Semalam aku menyaksikan perdebatan sengit antara beberapa orangtua di kampung ku ini masalah kepemilikan tanah. Perdebatan mereka tersebut kalau istilah dalam bahasa Sunda disebut “Argumentum Ad Hominem”, artinya membantah argumen dengan menyerang sisi personal lawan debatnya, bukan menyerang argumennya atau membeberkan bukti-bukti kalau dia pemilik/pewaris yang sah atas tanah tersebut.
Contohnya argumen Ad Hominemnya terucapkan :
(1) "Dang diboto ho sejarah ni tano on, ala paniaran (istri) do ho di huta on!" , cacat logikanya: kalau sebagai posisi istri/paniaran/perempuan pendapatnya/kesaksian mengenai masalah tanah tersebut itu pasti salah karena dia orang luar yang datang dan pendapat pihak laki-laki (yg punya marga) pasti benar.
(2) "Umurhu nungga 70 tahun, au do umbotosa tarsingot tano on", cacat logikanya: Pendapat orang yang lebih tua pasti benar dan sedangkan pendapat orang yang lebih muda pasti salah.
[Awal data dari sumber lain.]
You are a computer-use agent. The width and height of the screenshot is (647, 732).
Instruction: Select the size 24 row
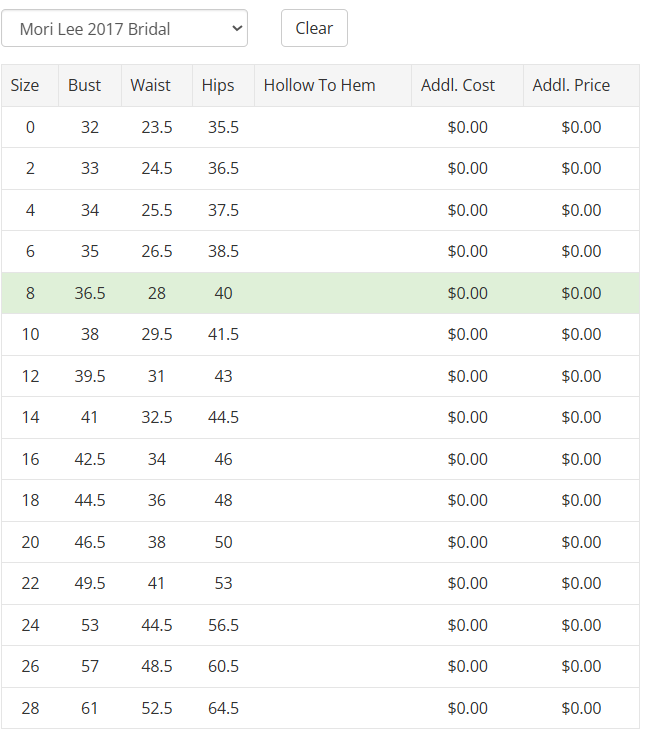(320, 625)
(3) Argumen menyerang sisi masa lalu lawan debatnya, cacat logikanya: misalnya kalau masa lalu lawan debatnya itu pernah ketahuan selingkuh, maka pendapatnya tentang tanah tersebut pasti salah karena pernah selingkuh :) kan gak ada hubungannya :)
Kalau sudah berargumen Ad Hominem, mending disudahi saja, karena akan buang2 waktu. Dalam perdebatan itu tidak terjadi dialog namun monolog, sidok hata na be atau bilanglah bilangmu biar kubilang bilangku.